東京移り、肩書を東京大学准教授、経済思想家と肩書を変えた、超ベストセラーとなった『「人新世の資本論」』の著者、斎藤幸平氏が新たな活動の場を持ち展開し始めている。上図『コモンの「自治」論』:集英社:1,700円+税、本書の出版はその一つでもある。オビに集英社シリーズ・コモン 創刊!とある。
コモンCommon とは、①共通の、共同の、②一般の、公共の、③普通の、平凡な、などという意味を辞書は解説する。
齊藤氏を含めて、同世代の気鋭6名の方が書かれている。中でも現在杉並区区長の、岸本聡子氏の、『<コモン>と<ケア>のミュニシパリズムへ』は秀逸である。「国家という権力は資本に近づいていく。・・国家の奉仕対象は、大企業や富裕層だけに傾いていき、99%の私たちは排除される」ようになり、コモンが国家と癒着した「儲け」の対象になってゆく。というのである。水道や郵便や石油など民営化する、新自由主義を強く否定する。
スペインやイタリアなどの実例を挙げ、地方自治体が地域と連携するなどし、グローバル資本のコモンへの参入を拒んでいます。このボトムアップ方式が、ミュニシパリズム(自治体主義、地域主権主義)と呼ばれるものである。
ミュニシパリズムは極右はもちろん、トップダウンの社会主義からも一世を画し、グローバル主義や競争の称賛とも与しないとしています。
「ここからなら変えられるかも」、という小さな自身の積み重ねがミュニシパリズムであるという。
社会学者の木村あや氏の「武器としての市民科学を」訴える。上からな科学称される専門家の基準や判断は、「無知」な市民に権威を持って説明されるが、我々は東電福島原発の事故で、科学者の虚言をまざまざと見せつけられた。

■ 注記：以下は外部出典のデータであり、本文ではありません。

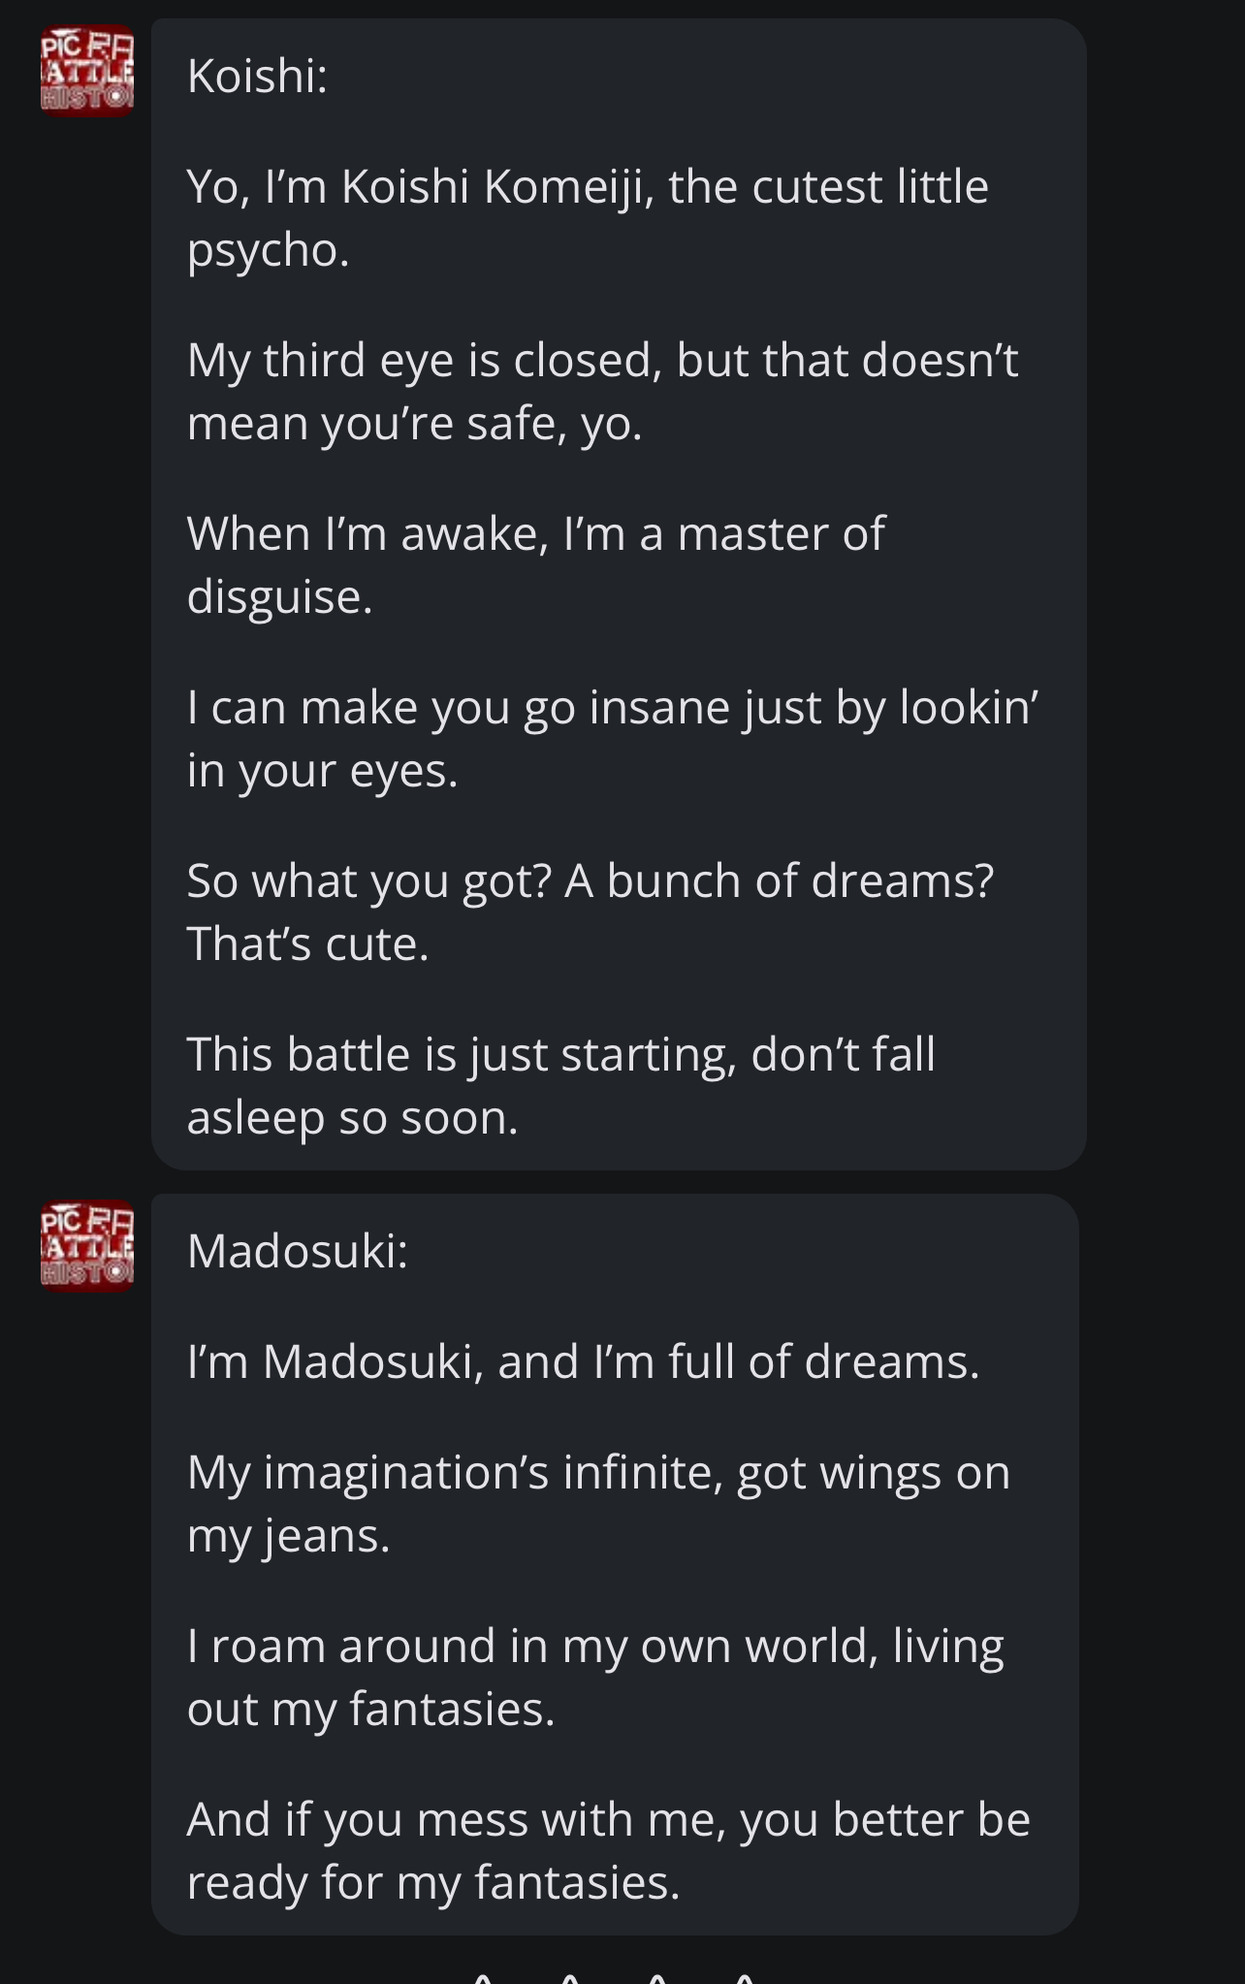Click the fourth rating star at bottom
1245x1984 pixels.
(745, 1976)
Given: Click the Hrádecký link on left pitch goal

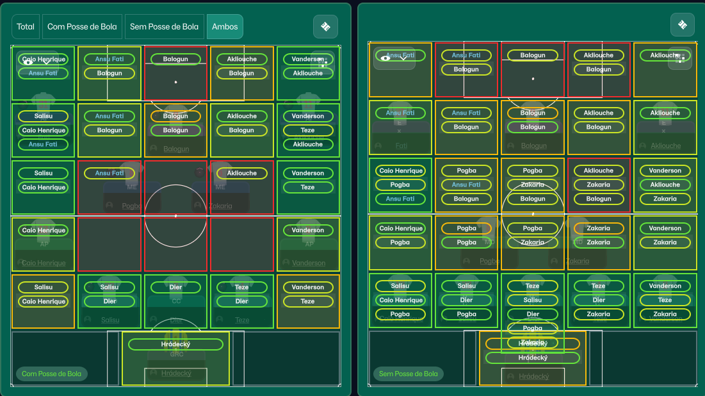Looking at the screenshot, I should coord(176,374).
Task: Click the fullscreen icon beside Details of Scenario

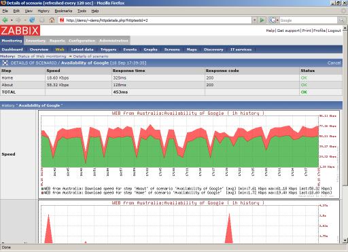Action: pos(5,62)
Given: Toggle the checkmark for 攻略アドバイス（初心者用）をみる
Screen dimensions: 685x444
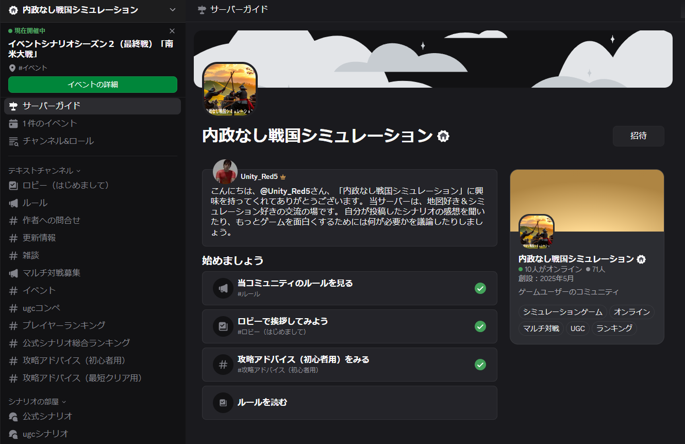Looking at the screenshot, I should coord(480,365).
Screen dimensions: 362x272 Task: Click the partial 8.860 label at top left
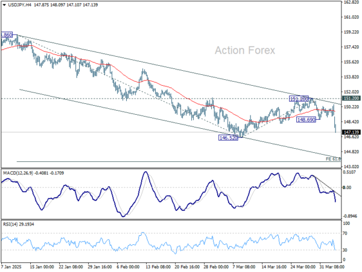(7, 35)
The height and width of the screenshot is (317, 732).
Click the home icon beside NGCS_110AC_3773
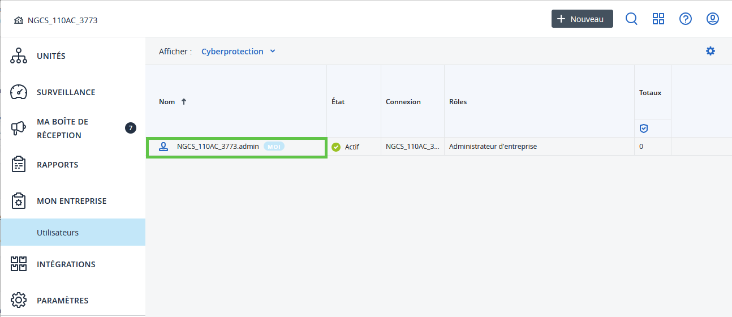(19, 20)
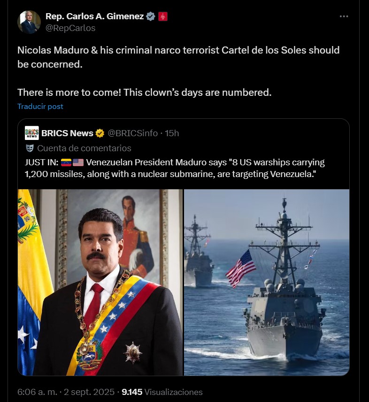Open the @RepCarlos handle link
Screen dimensions: 369x402
tap(70, 28)
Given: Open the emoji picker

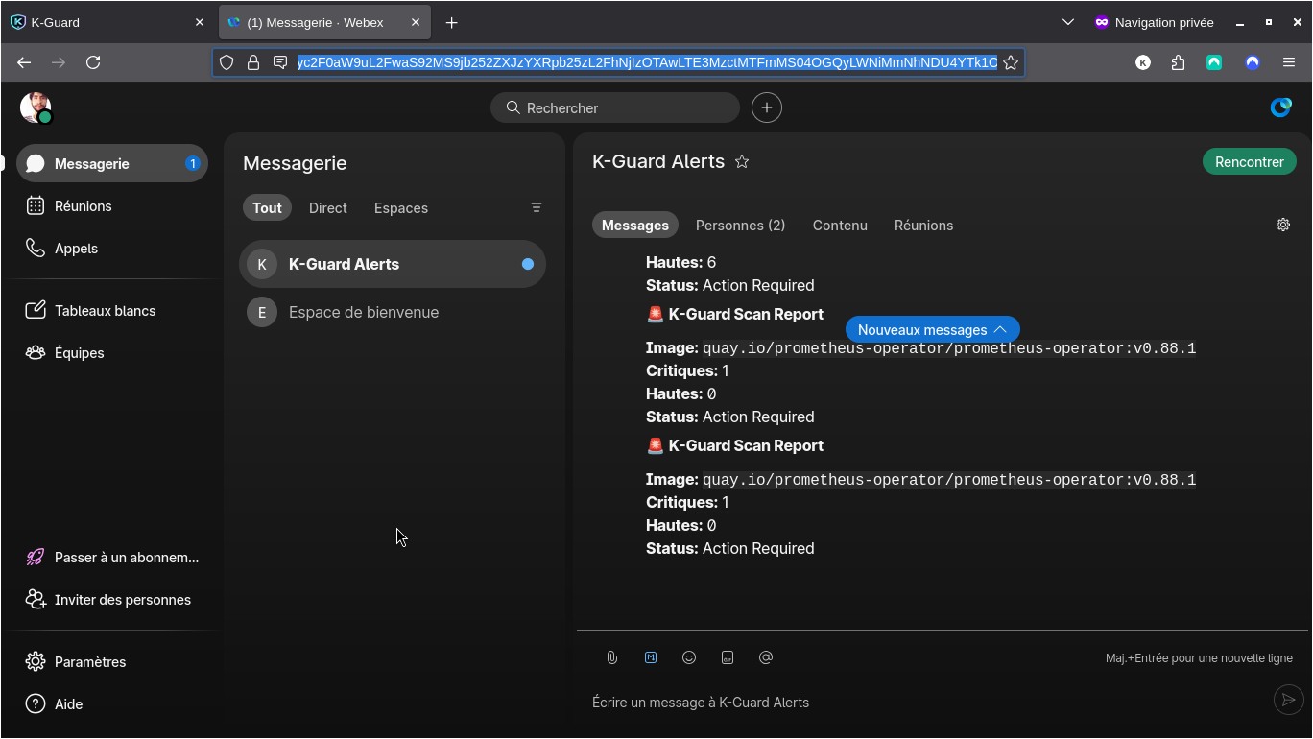Looking at the screenshot, I should pos(689,657).
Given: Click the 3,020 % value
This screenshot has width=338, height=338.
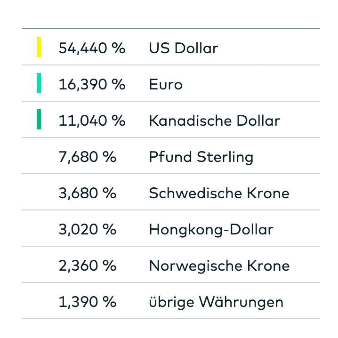Looking at the screenshot, I should click(87, 229).
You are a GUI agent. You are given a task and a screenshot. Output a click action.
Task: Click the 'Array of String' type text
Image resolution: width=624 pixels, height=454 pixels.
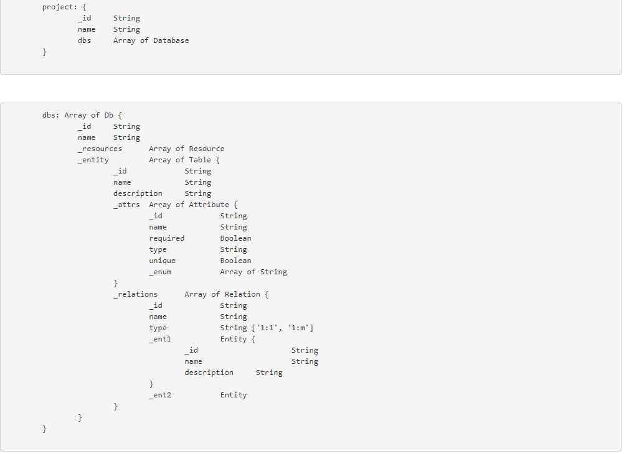253,272
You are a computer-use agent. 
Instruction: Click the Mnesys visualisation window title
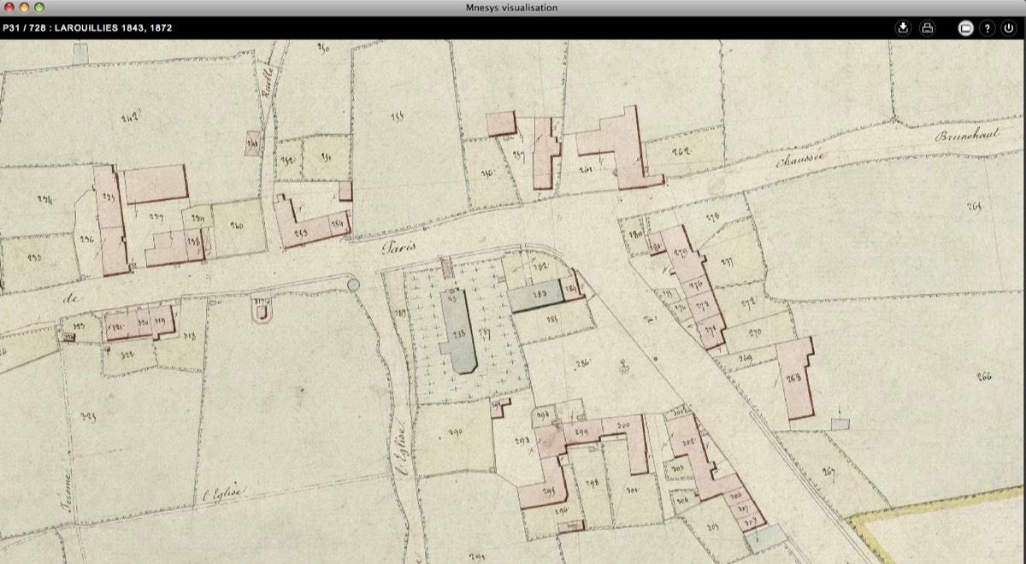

市民が自ら観察し、自らの手で可能な検査をすることで、科学を身近に置くことも出来るようになると、木村氏は説く。
藤原辰史氏の『食と農から始まる「自治」』は、戦前からの日本の産業、社会を論じた人物の自治論である。氏は後藤成卿の農本主義は大いに共感する。自然界の営みを重視したうえに、コモンとする食を中心とした社会の形成にあった。富の集中を非難する一方で、清貧主義ともとらえかねない部分もり、社会とのつながりを欠く面もあったとのことである。
斎藤幸平の著書が若い世代に驚異的に売れているのは、若者たちの近い未来への不安によるものと思われる。競争への不安、温暖化や自然破壊への不安、そして富の急速な偏在などである。加計学園など政権の不正行為に異議を持たない、政権に反発しないことで生き延びようとする若者たちの存在は、その一つの回答である。
基本であってもコモンを共有することで、新自由主義の波から救うことが出来るのではないかと、斎藤幸平は思想家の殻を破って、同世代の共感を受け活動を広げようとしているのである。本書のシリーズ化はその一つともいえる。